Al salir de allí, pasó lo que me temía, mi compañero dijo que no podíamos irnos sin visitar las grutas vaticanas. Un sacerdote nos escuchó hablar español y se acercó. Resultó ser un párroco de alguna diócesis de Jalisco que se sintió muy emocionado al encontrar compatriotas en medio de la multitud. Él se ofreció a guiarnos hacia el sepulcro y ayudarnos a ingresar. Mi compañero estaba encantado con su charla y su compañía, pero yo comenzaba a tener síntomas de claustrofobia.
Lo cierto es que no podíamos declinar la invitación pues de otro modo no habríamos podido entrar. Resulta que por razones de conservación el ingreso está muy restringido, y hay que solicitarlo con antelación, lo cual por supuesto nosotros no habíamos hecho.
No se si tuvo que ver con que el cura nos iba explicando que estábamos justo en el lugar donde el Apostol San Pedro, considerado la primera cabeza de la Iglesia, murió martirizado y fue enterrado, o si era producto de mi fobia al encierro, pero conforme avanzábamos hacia las profundas grutas yo comenzaba a sentirme peor, por un momento creí que me iba a desmayar.
Tal vez lo que me abrumaba era la gente, la falta de aire, la luz tan baja o el sermón que aquel cura nos estaba recetando por no haber bautizado al pequeño Jaime, a pesar de ya tener 18 meses. De pronto y cuando creí que yo ya no podía más y buscaba con la mirada cuál sería la salida más próxima para vomitar, el bebé se me adelantó y, en brazos de su padre que lo cargaba junto al cura, devolvió todo el desayuno.

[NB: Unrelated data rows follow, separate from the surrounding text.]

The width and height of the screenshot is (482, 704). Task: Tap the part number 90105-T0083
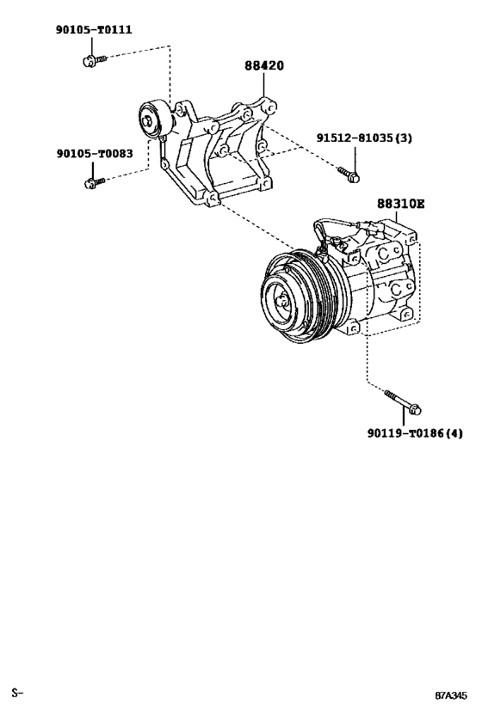click(94, 154)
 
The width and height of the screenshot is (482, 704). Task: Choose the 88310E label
click(400, 204)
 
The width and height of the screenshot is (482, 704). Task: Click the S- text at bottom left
click(16, 692)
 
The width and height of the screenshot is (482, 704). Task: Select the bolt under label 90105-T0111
click(93, 59)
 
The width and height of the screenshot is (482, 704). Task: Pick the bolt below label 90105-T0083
click(93, 181)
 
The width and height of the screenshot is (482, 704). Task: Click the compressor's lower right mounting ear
click(406, 316)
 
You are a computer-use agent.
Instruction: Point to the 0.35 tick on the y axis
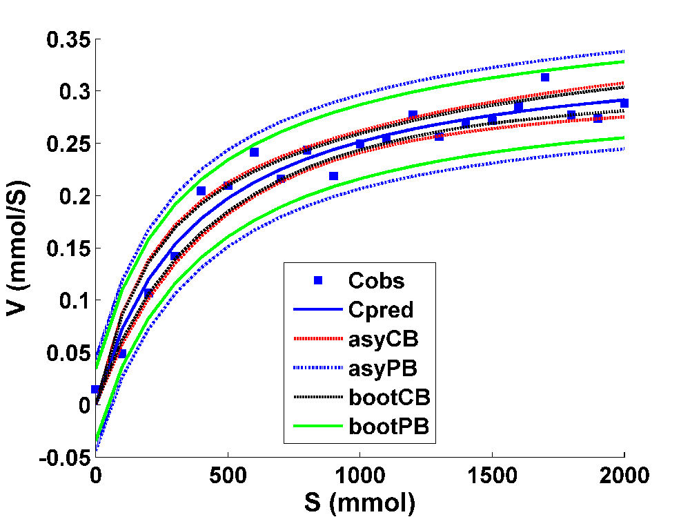pos(68,39)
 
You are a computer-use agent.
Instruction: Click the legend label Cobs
pos(376,280)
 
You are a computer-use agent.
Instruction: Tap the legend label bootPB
pos(390,427)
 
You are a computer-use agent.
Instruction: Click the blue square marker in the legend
pos(318,280)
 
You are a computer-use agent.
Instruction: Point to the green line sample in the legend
pos(318,427)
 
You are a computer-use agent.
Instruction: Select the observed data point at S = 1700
pos(545,77)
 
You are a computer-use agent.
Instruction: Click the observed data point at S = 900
pos(333,176)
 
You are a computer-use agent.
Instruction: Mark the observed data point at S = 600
pos(254,152)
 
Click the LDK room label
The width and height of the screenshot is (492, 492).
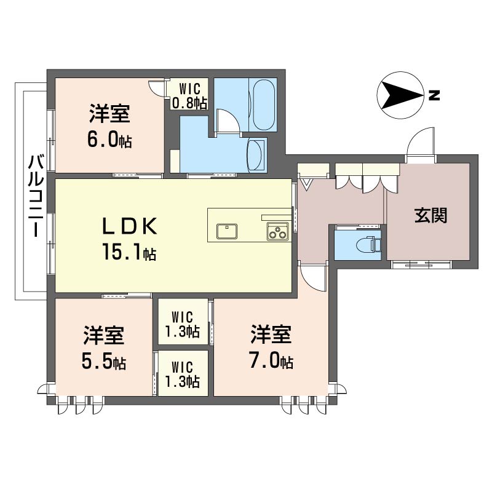(129, 226)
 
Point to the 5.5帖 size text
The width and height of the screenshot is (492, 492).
(104, 362)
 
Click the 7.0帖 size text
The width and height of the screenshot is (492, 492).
(272, 361)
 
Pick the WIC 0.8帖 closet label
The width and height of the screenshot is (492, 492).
(189, 95)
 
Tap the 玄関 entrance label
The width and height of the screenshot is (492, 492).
(430, 215)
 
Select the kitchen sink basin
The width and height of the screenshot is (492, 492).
(226, 231)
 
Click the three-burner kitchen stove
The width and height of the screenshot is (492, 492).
(278, 231)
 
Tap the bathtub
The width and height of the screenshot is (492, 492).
(264, 105)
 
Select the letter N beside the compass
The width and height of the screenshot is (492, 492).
(434, 95)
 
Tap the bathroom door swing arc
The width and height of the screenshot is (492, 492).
(231, 117)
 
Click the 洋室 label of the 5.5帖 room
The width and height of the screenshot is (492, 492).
(104, 335)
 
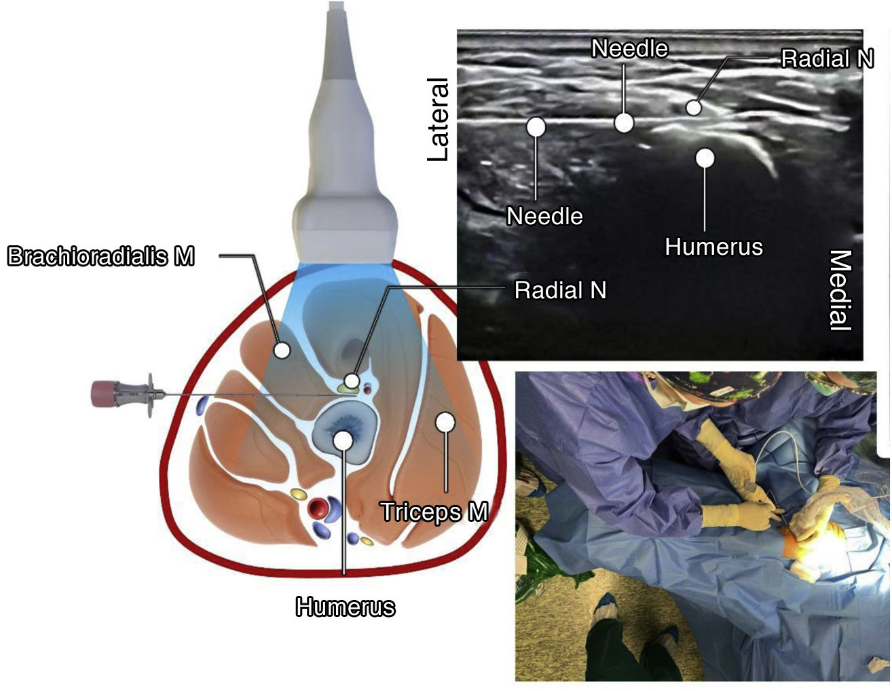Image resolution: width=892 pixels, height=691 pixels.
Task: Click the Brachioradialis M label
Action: tap(100, 256)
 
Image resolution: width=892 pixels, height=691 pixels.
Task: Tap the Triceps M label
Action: tap(434, 511)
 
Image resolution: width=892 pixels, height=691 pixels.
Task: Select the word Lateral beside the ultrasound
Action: tap(439, 120)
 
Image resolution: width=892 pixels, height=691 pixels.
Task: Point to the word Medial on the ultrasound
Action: tap(840, 290)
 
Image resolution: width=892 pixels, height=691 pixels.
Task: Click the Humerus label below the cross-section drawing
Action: tap(345, 606)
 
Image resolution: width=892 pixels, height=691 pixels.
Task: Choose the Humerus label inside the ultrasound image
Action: tap(713, 246)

Apenado, mi compañero le explicaba al sacerdote que nuestro hijo tenía por costumbre vomitar con frecuencia. El cura no escuchaba razones y culpaba a los demonios que no le habíamos quitado al negarle el sacramento del bautismo. Incluso, sugirió que volviéramos otro día, que nos ayudaría para bautizarlo ahí mismo, en el recinto más importante del mundo católico.
Yo lo único que quería era salir de ahí, antes de que alguien quisiera someter a mi bebé a un exorcismo o a mi, que ya sentía que también vomitaría y mi desayuno seguro sería mucho menos inocente y un poco mal visto por aquel cura compatriota.
Hoy hemos seguido el camino que nuestra conciencia nos ha marcado, y no nos llevará de vuelta al Vaticano pero de lo que estamos seguros es que si se es amante del arte y la belleza, al menos la Capilla Sixtina es una experiencia que se debe vivir, pero si tiene claustrofobia o niños pequeños, lleve bolsas de mareo en la pañalera.
Ah! y algo importante que hay que saber. El código de vestimenta es muy estricto: nada de hombros al aire, shorts o faldas cortas. Nosotros no supimos eso pero era otoño, así que el clima y el sentido común estuvieron de nuestro lado. No volvimos a llamar al sacerdote. 18 meses después, Jaime fue bautizado en Cuernavaca. Hoy, a sus 16 años, es ateo. Ya no vomita más.